Wyścigi Uliczne
Dodano dnia 05-10-2010 00:57
Przeglądarkowe MMO mnożą się jak sklepy z dopalaczami wokół szkół podstawowych i gimnazjalnych. Sukces takich gier jak OGame, czy Travian oraz produkcje na Facebooka: Mafia Wars i Farmville sprawiły, że pojawiło się mnóstwo półprofesjonalnych projektów, których autorzy mają nadzieję dorobić się na obecnym trendzie. Problemem staje się to, gdy nie bardzo wiedzą, co tak naprawdę przyciąga graczy do przeglądarkowych produkcji. Jeszcze gorzej jest, gdy zawalają także wykonanie. Wyścigi Uliczne zaliczają niestety się do tej drugiej kategorii.
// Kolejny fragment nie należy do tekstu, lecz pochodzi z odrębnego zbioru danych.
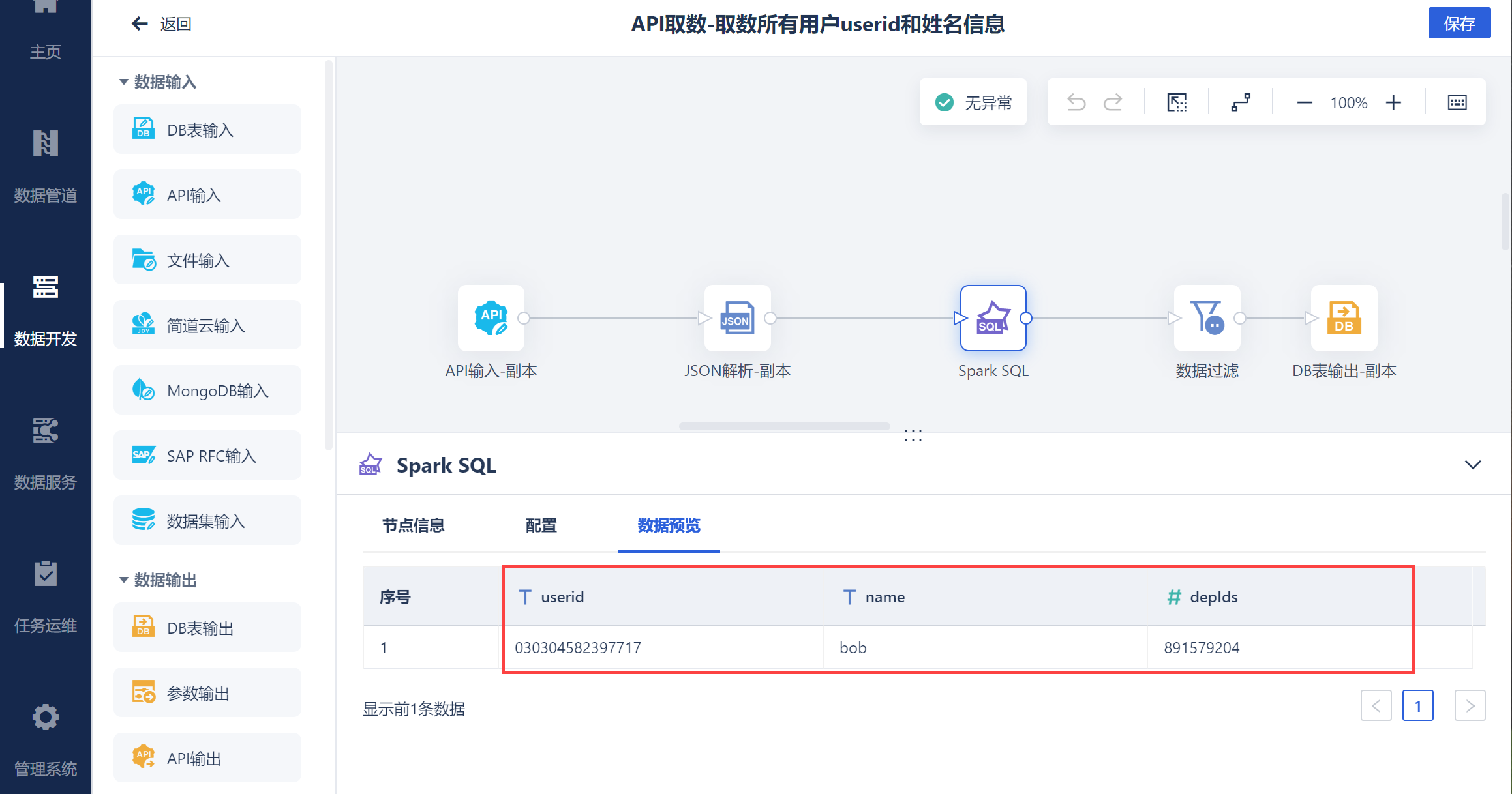This screenshot has width=1512, height=794.
Task: Zoom out with the minus button
Action: [1304, 102]
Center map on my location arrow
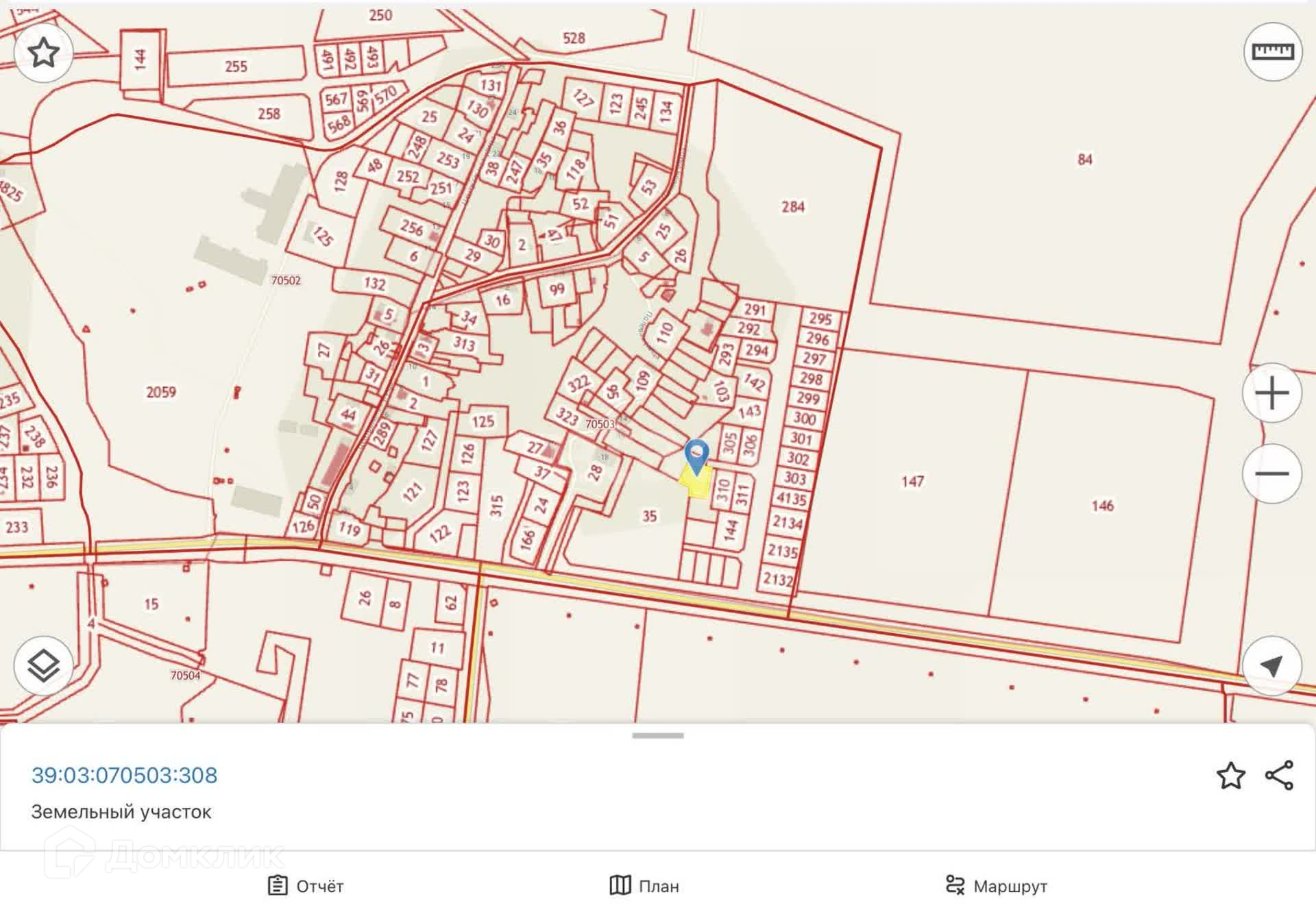 1272,665
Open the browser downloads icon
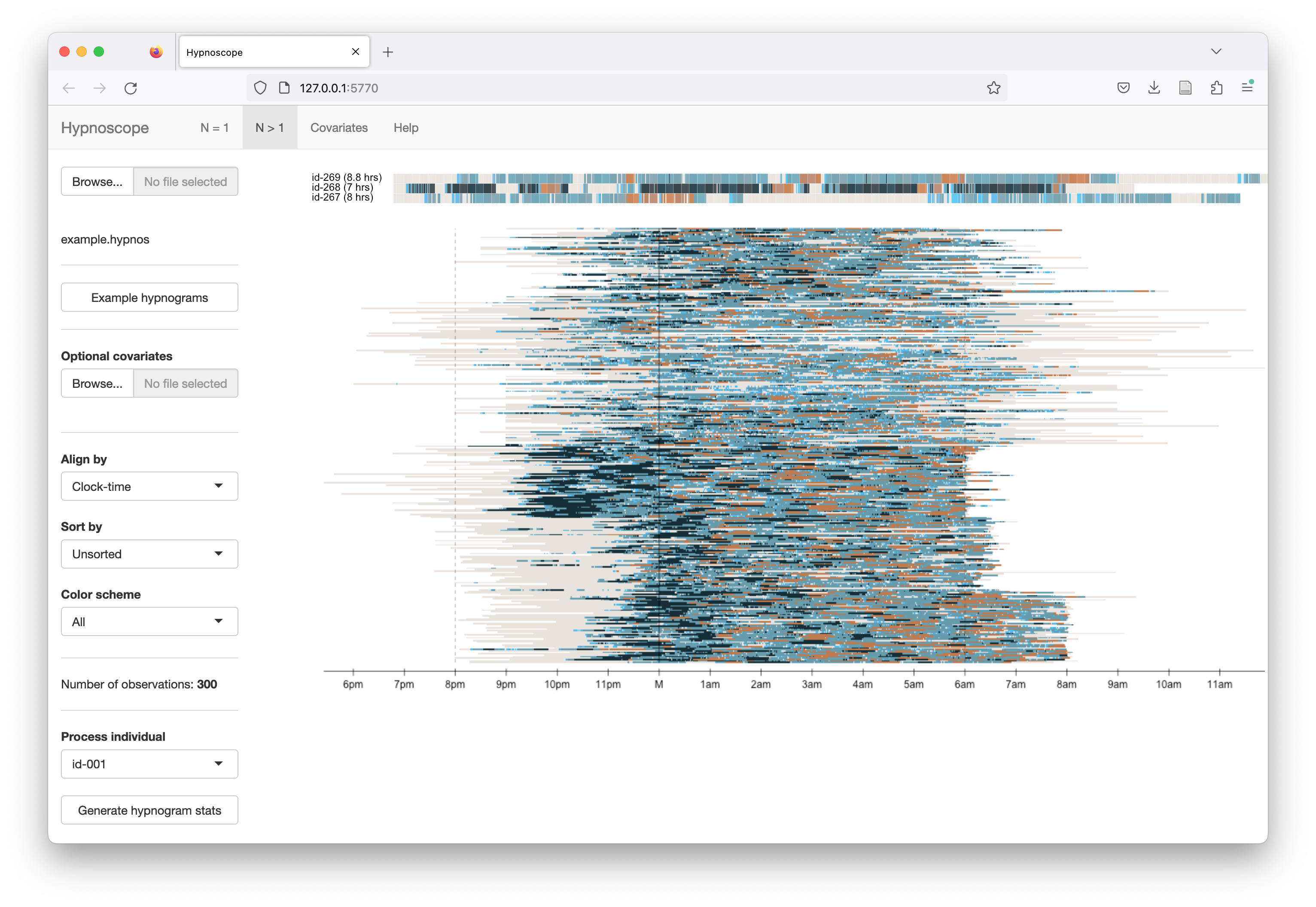 (x=1154, y=88)
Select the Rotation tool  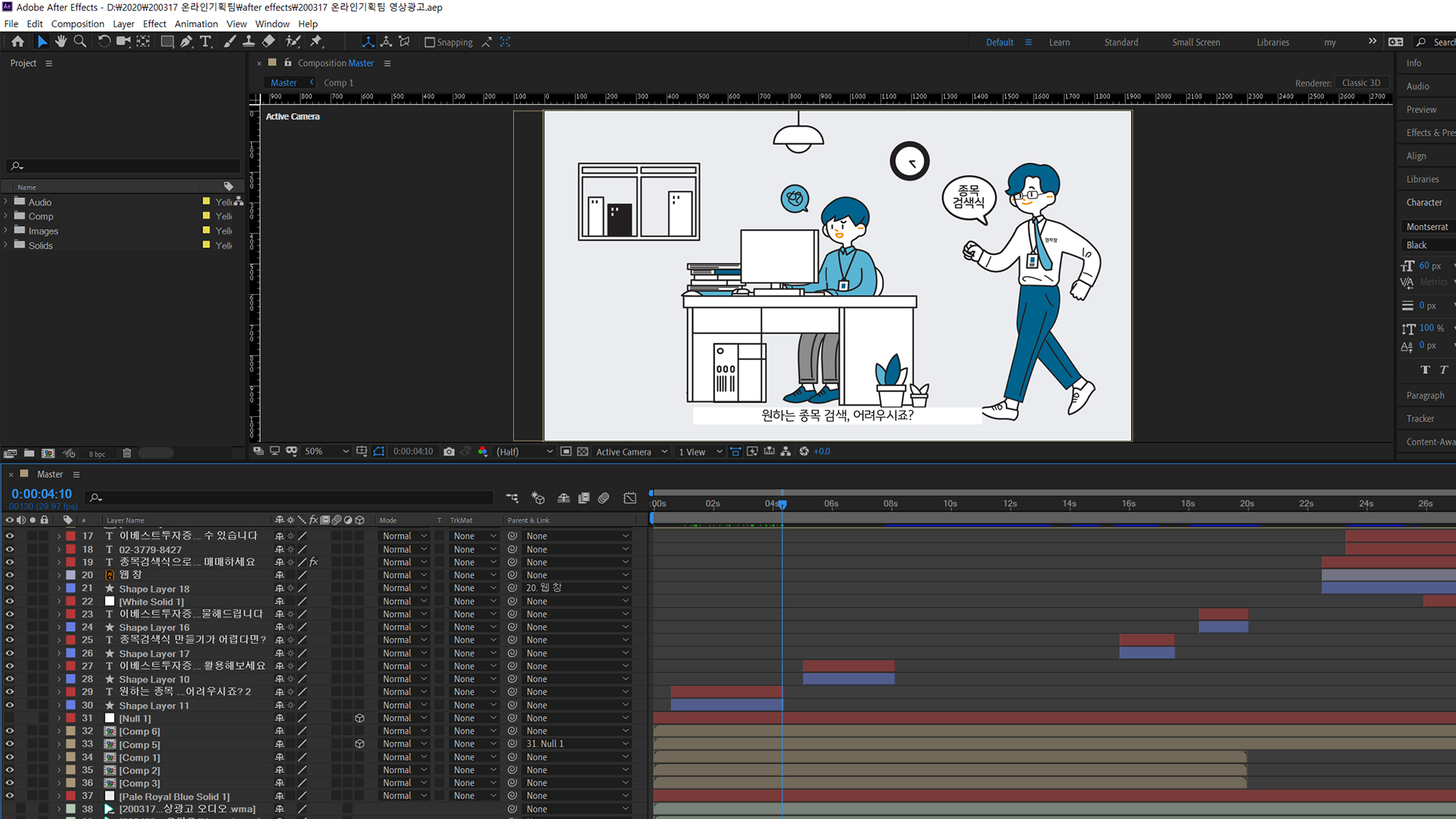104,42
Założenia są dosyć zachęcające. Gra daje nam możliwość pokierowania karierą kierowcy biorącego udział w nielegalnych wyścigach ulicznych. Temat ten jest już nieco oklepany, bo wystarczy przecież sięgnąć po któregokolwiek Need For Speeda, jednak na tyle obszerny, że bez większych zastrzeżeń zarejestrowałem się i zacząłem grę.
Na początku było auto
Zaczynamy, oczywiście, od kupna samochodu. Po auto możemy iść do salonu albo na giełdę z używanym towarem. Liczby pojazdów nie ustaliłem, gdyż kolejne wozy odblokowują się wraz z naszymi postępami w grze. Na początku gry będzie nas stać tylko na używaną brykę i dopiero, gdy się dorobimy, będziemy mogli udać się do salonu. Poza tym, oczywista oczywistość, auto możemy tuningować wedle własnego uznania, dokupując do niego ulepszenia. Dokupić możemy amortyzatory, body kit, silnik, skrzynię biegów, filtry, hamulce, opony, zawieszenie, uszczelki, elektrykę, miskę olejową, pompę wody, sprzęgło, oleje, płyny, bak, chip, oświetlenie, wydech i spojler. Nie można zapomnieć o tankowaniu, naprawianiu auta, naszym morale i unikaniu policji. Uff, to więcej zachodu i męki niż z prawdziwym autem. Mógłbym właściwie uznać, że byłoby to interesujące dla fanów motoryzacji, gdyby nie to, że prawie każde ulepszenie opiera się na tym, że dostępne są trzy poziomy ulepszeń. Poza tym poszczególne upgrade’y nie mają nawet nazw, różnią się ceną i zdjęciem, więc prawdziwi zapaleńcy nie bardzo będą mieli czego tutaj szukać.
Ja ne panimaju...
Aby zarabiać kasę i respekt musimy wykonywać misje, pojedynkować się, bądź brać udział w wyścigach. Ten trzeci sposób to właściwie kluczowy element Wyścigów Ulicznych, więc szkoda, że został tak koszmarnie spaprany. Tutaj właśnie przyjdzie mi się sporo poznęcać nad grą. Dlaczego pomiędzy wyścigami muszę czekać 5 minut, aż wszyscy ustawią się na linii startu?! Przecież to absurd! W grach MMO przez WWW rozchodzi się o to właśnie, żeby dwa razy na dzień zalogować się, zrobić co jest do zrobienia i zająć się czymś innym. Zamiast przyjąć takie założenie autor Wyścigów Ulicznych, widocznie skierował swoją grę do rasowych masochistów, bądź też założył, że jego gra wykorzystywana będzie jako narzędzie tortur. Gdybym przez tydzień miał siedzieć i co pięć minut naciskać ten cholerny przycisk startu, to sam bym powiedział Amerykanom, gdzie ukrywa się Osama Bin Laden. Co ja mam niby w czasie pomiędzy wyścigami robić? Odpalić inną grę? Zjeść banana? Zaparzyć hebatę? Kiedy to robię w pięć minut zdążę dwa razy zapomnieć o Wyścigach Ulicznych i tym fatalnym systemie. Przypominam sobie po trzech godzinach i z niechęcią wracam do komputera. Trzeba więc siedzieć, przeglądać Demotywatory albo inny tego typu serwis i zapamiętać, żeby co trzecią przeglądaną stronę, zmieniać zakładkę na wyscigiuliczne.pl. Rozrywki daje to mniej więcej tyle samo co gapienie się na pusty monitor.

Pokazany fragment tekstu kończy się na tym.